**RECORDS FOR THIS EXERCISE**

BEGIN

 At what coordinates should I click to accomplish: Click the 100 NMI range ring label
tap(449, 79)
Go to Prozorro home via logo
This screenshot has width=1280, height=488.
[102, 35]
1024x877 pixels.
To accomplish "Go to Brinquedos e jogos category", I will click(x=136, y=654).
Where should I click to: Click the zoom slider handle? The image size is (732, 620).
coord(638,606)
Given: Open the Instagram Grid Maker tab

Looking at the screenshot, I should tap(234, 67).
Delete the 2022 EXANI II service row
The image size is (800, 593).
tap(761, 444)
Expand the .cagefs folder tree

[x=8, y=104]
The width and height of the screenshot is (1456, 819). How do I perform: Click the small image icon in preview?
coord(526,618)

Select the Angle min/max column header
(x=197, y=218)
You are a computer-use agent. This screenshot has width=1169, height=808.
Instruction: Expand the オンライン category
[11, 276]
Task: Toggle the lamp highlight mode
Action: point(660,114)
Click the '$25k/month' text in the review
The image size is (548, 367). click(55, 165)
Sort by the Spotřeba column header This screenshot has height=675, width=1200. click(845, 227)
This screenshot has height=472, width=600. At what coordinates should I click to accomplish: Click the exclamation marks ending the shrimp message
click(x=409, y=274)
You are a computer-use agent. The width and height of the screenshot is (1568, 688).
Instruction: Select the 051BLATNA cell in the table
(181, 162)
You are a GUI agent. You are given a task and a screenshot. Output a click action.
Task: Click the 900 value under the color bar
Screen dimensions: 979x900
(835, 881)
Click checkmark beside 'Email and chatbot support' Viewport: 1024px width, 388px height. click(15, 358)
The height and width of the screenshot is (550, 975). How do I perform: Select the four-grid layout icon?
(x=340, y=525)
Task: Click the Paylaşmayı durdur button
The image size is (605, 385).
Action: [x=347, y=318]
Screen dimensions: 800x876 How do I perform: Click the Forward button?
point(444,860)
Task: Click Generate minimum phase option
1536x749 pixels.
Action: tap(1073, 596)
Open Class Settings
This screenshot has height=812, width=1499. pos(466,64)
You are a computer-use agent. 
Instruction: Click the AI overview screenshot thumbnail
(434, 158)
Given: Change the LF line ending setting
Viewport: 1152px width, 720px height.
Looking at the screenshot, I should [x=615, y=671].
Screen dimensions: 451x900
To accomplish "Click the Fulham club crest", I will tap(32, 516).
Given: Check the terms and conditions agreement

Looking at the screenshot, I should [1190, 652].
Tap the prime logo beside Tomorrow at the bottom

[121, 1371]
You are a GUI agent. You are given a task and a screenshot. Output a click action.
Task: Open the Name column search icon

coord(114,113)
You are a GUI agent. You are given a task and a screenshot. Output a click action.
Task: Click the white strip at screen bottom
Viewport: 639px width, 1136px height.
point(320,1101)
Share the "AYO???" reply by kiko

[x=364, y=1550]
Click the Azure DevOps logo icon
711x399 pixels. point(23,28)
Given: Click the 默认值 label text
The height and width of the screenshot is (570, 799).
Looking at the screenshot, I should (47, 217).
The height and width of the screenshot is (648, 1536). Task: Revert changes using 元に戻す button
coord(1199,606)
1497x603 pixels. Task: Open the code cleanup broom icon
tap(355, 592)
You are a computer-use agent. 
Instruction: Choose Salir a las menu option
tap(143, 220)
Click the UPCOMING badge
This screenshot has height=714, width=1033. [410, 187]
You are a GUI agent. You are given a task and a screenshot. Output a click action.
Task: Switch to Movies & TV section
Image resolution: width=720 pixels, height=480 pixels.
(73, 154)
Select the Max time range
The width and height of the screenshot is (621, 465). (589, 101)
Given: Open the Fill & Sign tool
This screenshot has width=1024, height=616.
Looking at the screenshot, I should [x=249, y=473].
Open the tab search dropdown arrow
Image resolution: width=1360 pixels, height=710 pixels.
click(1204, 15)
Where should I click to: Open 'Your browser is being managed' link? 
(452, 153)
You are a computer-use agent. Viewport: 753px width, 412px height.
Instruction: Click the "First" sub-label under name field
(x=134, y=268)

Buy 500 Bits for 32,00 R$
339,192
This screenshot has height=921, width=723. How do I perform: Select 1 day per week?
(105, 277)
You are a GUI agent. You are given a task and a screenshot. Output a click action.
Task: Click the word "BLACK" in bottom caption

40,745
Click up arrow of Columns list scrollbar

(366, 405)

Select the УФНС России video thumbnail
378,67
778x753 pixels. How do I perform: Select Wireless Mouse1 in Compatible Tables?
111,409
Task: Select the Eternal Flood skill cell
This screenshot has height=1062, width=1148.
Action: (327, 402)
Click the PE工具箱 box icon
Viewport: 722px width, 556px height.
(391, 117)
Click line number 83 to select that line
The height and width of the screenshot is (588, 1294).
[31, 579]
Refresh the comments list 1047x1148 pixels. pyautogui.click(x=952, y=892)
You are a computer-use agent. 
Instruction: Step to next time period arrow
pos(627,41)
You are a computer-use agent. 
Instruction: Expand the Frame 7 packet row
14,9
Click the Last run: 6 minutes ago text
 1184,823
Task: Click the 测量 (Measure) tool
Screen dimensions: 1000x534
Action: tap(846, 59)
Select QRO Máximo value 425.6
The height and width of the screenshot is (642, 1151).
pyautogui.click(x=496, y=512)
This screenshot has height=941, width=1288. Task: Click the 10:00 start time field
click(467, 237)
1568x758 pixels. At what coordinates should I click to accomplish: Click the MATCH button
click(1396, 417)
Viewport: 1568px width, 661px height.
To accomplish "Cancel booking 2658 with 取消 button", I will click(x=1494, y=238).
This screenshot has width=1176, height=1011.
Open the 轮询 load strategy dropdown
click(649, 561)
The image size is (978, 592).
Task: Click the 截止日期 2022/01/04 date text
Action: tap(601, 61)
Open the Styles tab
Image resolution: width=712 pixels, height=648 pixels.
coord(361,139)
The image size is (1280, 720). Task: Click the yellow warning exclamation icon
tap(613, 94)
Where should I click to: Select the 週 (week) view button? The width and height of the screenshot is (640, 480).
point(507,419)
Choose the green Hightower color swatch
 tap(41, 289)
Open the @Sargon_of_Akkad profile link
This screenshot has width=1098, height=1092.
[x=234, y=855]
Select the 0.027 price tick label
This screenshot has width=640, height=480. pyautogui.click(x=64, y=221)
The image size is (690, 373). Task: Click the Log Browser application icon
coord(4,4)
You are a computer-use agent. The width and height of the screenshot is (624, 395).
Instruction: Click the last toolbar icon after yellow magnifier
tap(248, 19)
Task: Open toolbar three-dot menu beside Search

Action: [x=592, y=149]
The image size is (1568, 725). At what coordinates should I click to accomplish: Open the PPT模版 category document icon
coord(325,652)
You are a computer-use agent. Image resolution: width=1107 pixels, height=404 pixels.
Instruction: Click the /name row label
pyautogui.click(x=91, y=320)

END

**WHAT YOU HAVE TO DO**
Each entry above should be output again, precisely as given.

**COMPLETED EXERCISE**
 At what coordinates should I click to accomplish: Click the 100 NMI range ring label
tap(449, 79)
Go to Prozorro home via logo
This screenshot has width=1280, height=488.
[102, 35]
1024x877 pixels.
To accomplish "Go to Brinquedos e jogos category", I will click(x=136, y=654).
Where should I click to: Click the zoom slider handle? The image size is (732, 620).
coord(638,606)
Given: Open the Instagram Grid Maker tab

Looking at the screenshot, I should tap(234, 67).
Delete the 2022 EXANI II service row
The image size is (800, 593).
tap(761, 444)
Expand the .cagefs folder tree

[x=8, y=104]
The width and height of the screenshot is (1456, 819). How do I perform: Click the small image icon in preview?
coord(526,618)

Select the Angle min/max column header
(x=197, y=218)
You are a computer-use agent. This screenshot has width=1169, height=808.
Instruction: Expand the オンライン category
[11, 276]
Task: Toggle the lamp highlight mode
Action: point(660,114)
Click the '$25k/month' text in the review
The image size is (548, 367). click(55, 165)
Sort by the Spotřeba column header This screenshot has height=675, width=1200. click(845, 227)
This screenshot has height=472, width=600. At what coordinates should I click to accomplish: Click the exclamation marks ending the shrimp message
click(x=409, y=274)
You are a computer-use agent. The width and height of the screenshot is (1568, 688).
Instruction: Select the 051BLATNA cell in the table
(181, 162)
You are a GUI agent. You are given a task and a screenshot. Output a click action.
Task: Click the 900 value under the color bar
Screen dimensions: 979x900
(835, 881)
Click checkmark beside 'Email and chatbot support' Viewport: 1024px width, 388px height. click(15, 358)
The height and width of the screenshot is (550, 975). How do I perform: Select the four-grid layout icon?
(x=340, y=525)
Task: Click the Paylaşmayı durdur button
The image size is (605, 385).
Action: [x=347, y=318]
Screen dimensions: 800x876 How do I perform: Click the Forward button?
point(444,860)
Task: Click Generate minimum phase option
1536x749 pixels.
Action: tap(1073, 596)
Open Class Settings
This screenshot has height=812, width=1499. pos(466,64)
You are a computer-use agent. 
Instruction: Click the AI overview screenshot thumbnail
(434, 158)
Given: Change the LF line ending setting
Viewport: 1152px width, 720px height.
Looking at the screenshot, I should [x=615, y=671].
Screen dimensions: 451x900
To accomplish "Click the Fulham club crest", I will tap(32, 516).
Given: Check the terms and conditions agreement

Looking at the screenshot, I should [1190, 652].
Tap the prime logo beside Tomorrow at the bottom

[121, 1371]
You are a GUI agent. You are given a task and a screenshot. Output a click action.
Task: Open the Name column search icon

coord(114,113)
You are a GUI agent. You are given a task and a screenshot. Output a click action.
Task: Click the white strip at screen bottom
Viewport: 639px width, 1136px height.
point(320,1101)
Share the "AYO???" reply by kiko

[x=364, y=1550]
Click the Azure DevOps logo icon
711x399 pixels. point(23,28)
Given: Click the 默认值 label text
The height and width of the screenshot is (570, 799).
Looking at the screenshot, I should (47, 217).
The height and width of the screenshot is (648, 1536). Task: Revert changes using 元に戻す button
coord(1199,606)
1497x603 pixels. Task: Open the code cleanup broom icon
tap(355, 592)
You are a computer-use agent. 
Instruction: Choose Salir a las menu option
tap(143, 220)
Click the UPCOMING badge
This screenshot has height=714, width=1033. [410, 187]
You are a GUI agent. You are given a task and a screenshot. Output a click action.
Task: Switch to Movies & TV section
Image resolution: width=720 pixels, height=480 pixels.
(73, 154)
Select the Max time range
The width and height of the screenshot is (621, 465). (589, 101)
Given: Open the Fill & Sign tool
This screenshot has width=1024, height=616.
Looking at the screenshot, I should [x=249, y=473].
Open the tab search dropdown arrow
Image resolution: width=1360 pixels, height=710 pixels.
click(1204, 15)
Where should I click to: Open 'Your browser is being managed' link? 
(452, 153)
You are a computer-use agent. Viewport: 753px width, 412px height.
Instruction: Click the "First" sub-label under name field
(x=134, y=268)

Buy 500 Bits for 32,00 R$
339,192
This screenshot has height=921, width=723. How do I perform: Select 1 day per week?
(105, 277)
You are a GUI agent. You are given a task and a screenshot. Output a click action.
Task: Click the word "BLACK" in bottom caption

40,745
Click up arrow of Columns list scrollbar

(366, 405)

Select the УФНС России video thumbnail
378,67
778x753 pixels. How do I perform: Select Wireless Mouse1 in Compatible Tables?
111,409
Task: Select the Eternal Flood skill cell
This screenshot has height=1062, width=1148.
Action: (327, 402)
Click the PE工具箱 box icon
Viewport: 722px width, 556px height.
(391, 117)
Click line number 83 to select that line
The height and width of the screenshot is (588, 1294).
[31, 579]
Refresh the comments list 1047x1148 pixels. pyautogui.click(x=952, y=892)
You are a computer-use agent. 
Instruction: Step to next time period arrow
pos(627,41)
You are a computer-use agent. 
Instruction: Expand the Frame 7 packet row
14,9
Click the Last run: 6 minutes ago text
 1184,823
Task: Click the 测量 (Measure) tool
Screen dimensions: 1000x534
Action: tap(846, 59)
Select QRO Máximo value 425.6
The height and width of the screenshot is (642, 1151).
pyautogui.click(x=496, y=512)
This screenshot has height=941, width=1288. Task: Click the 10:00 start time field
click(467, 237)
1568x758 pixels. At what coordinates should I click to accomplish: Click the MATCH button
click(1396, 417)
Viewport: 1568px width, 661px height.
To accomplish "Cancel booking 2658 with 取消 button", I will click(x=1494, y=238).
This screenshot has width=1176, height=1011.
Open the 轮询 load strategy dropdown
click(649, 561)
The image size is (978, 592).
Task: Click the 截止日期 2022/01/04 date text
Action: tap(601, 61)
Open the Styles tab
Image resolution: width=712 pixels, height=648 pixels.
coord(361,139)
The image size is (1280, 720). Task: Click the yellow warning exclamation icon
tap(613, 94)
Where should I click to: Select the 週 (week) view button? The width and height of the screenshot is (640, 480).
point(507,419)
Choose the green Hightower color swatch
 tap(41, 289)
Open the @Sargon_of_Akkad profile link
This screenshot has width=1098, height=1092.
[x=234, y=855]
Select the 0.027 price tick label
This screenshot has width=640, height=480. pyautogui.click(x=64, y=221)
The image size is (690, 373). Task: Click the Log Browser application icon
coord(4,4)
You are a computer-use agent. The width and height of the screenshot is (624, 395).
Instruction: Click the last toolbar icon after yellow magnifier
tap(248, 19)
Task: Open toolbar three-dot menu beside Search

Action: [x=592, y=149]
The image size is (1568, 725). At what coordinates should I click to accomplish: Open the PPT模版 category document icon
coord(325,652)
You are a computer-use agent. Image resolution: width=1107 pixels, height=404 pixels.
Instruction: Click the /name row label
pyautogui.click(x=91, y=320)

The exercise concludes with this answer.